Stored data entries

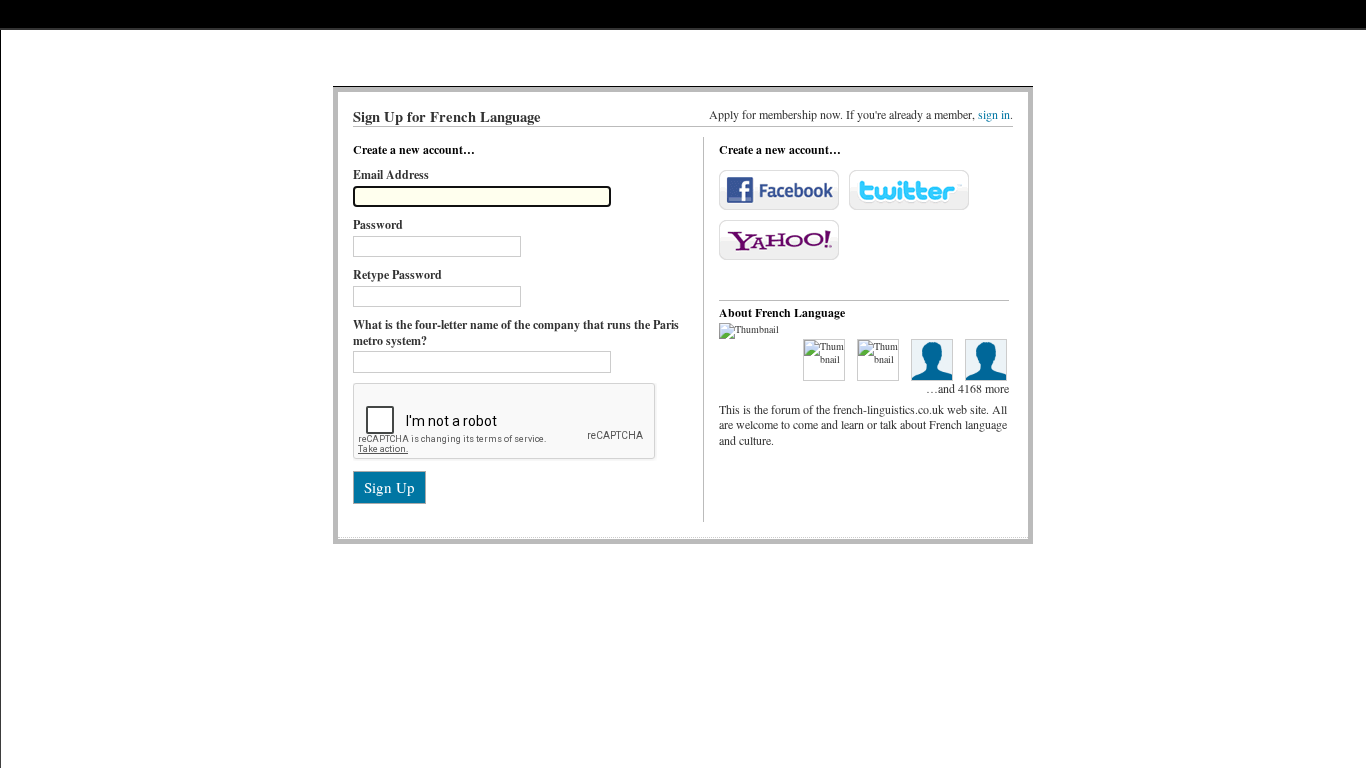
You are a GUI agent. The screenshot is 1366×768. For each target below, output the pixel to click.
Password (378, 224)
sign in (994, 114)
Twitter (909, 190)
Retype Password (397, 274)
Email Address (391, 174)
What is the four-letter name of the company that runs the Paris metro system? (516, 332)
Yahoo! (779, 240)
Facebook (779, 190)
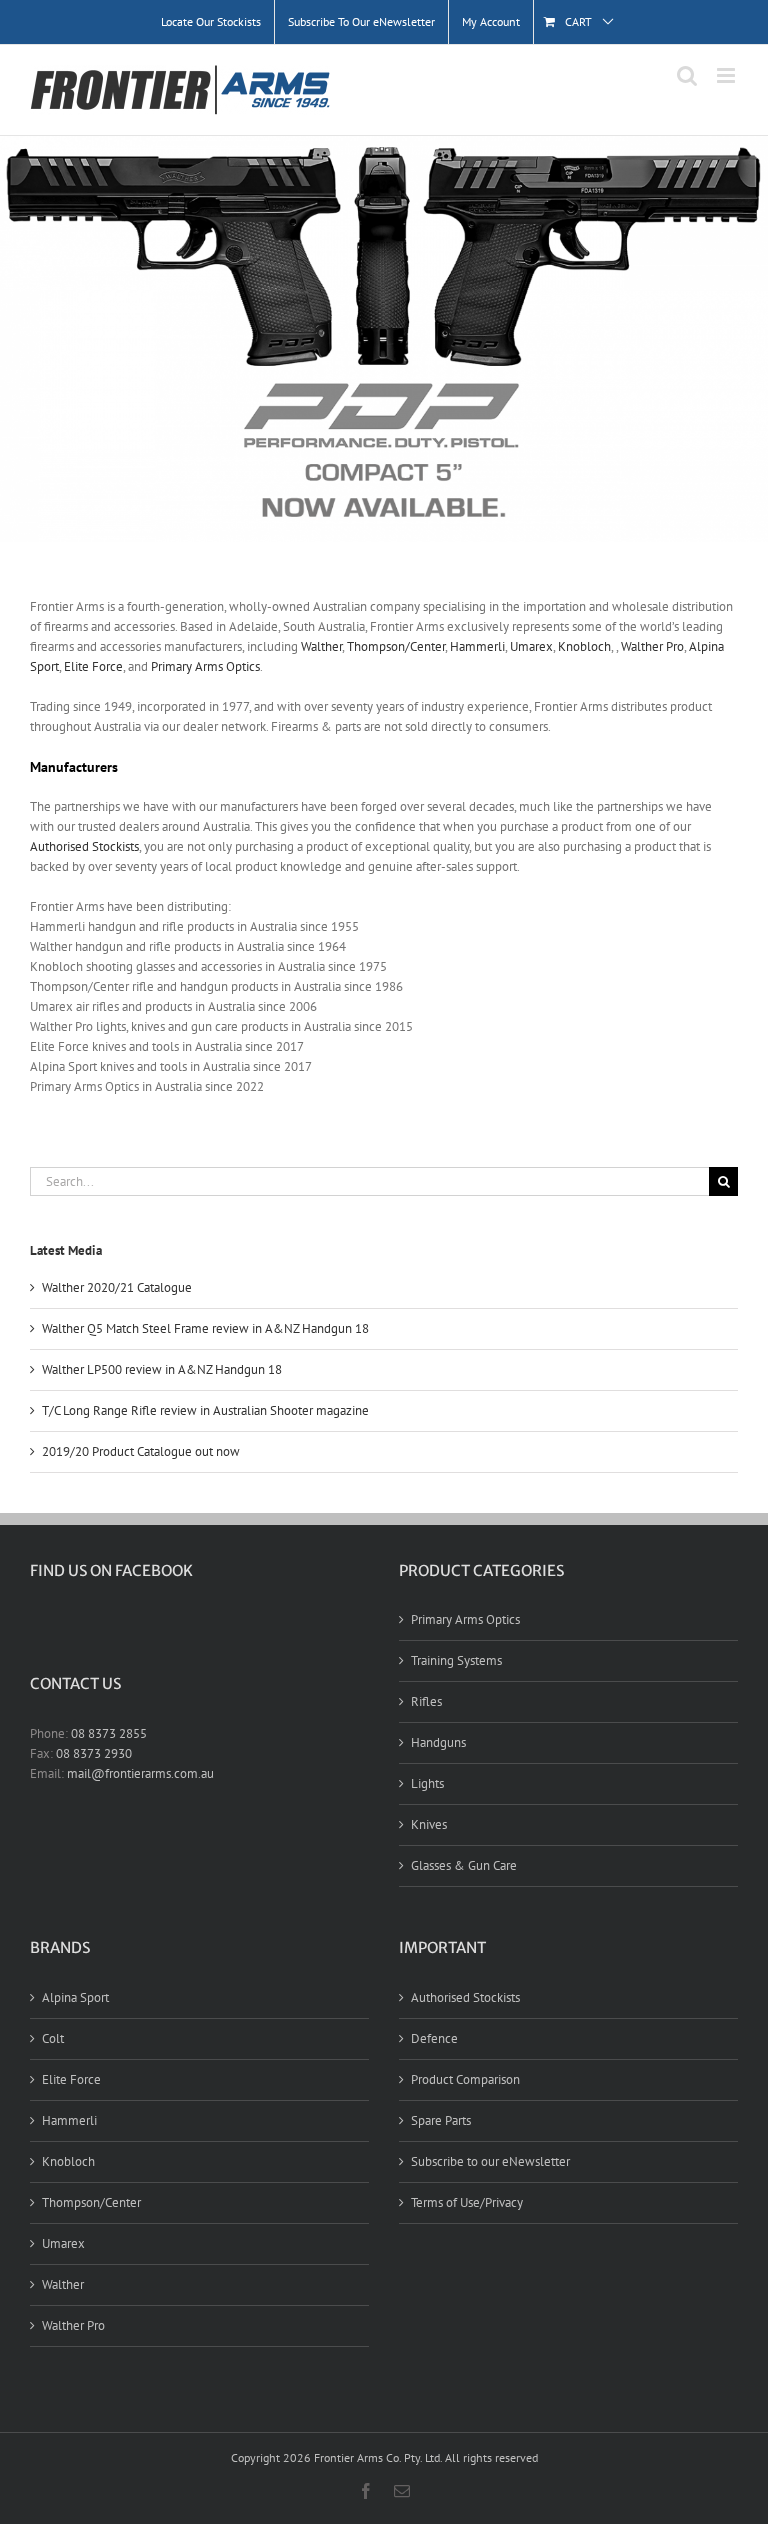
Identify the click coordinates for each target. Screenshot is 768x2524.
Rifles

» **Task goal**:
All of the records above are to be written out exactly, minus their images.

» **Written solution**:
You are a GUI agent. The screenshot is 1366×768. For each target below, output the pixel to click.
Password (378, 224)
sign in (994, 114)
Twitter (909, 190)
Retype Password (397, 274)
Email Address (391, 174)
What is the four-letter name of the company that runs the Paris metro system? (516, 332)
Yahoo! (779, 240)
Facebook (779, 190)
Identify the click coordinates for each target. Screenshot is 768x2524.
Rifles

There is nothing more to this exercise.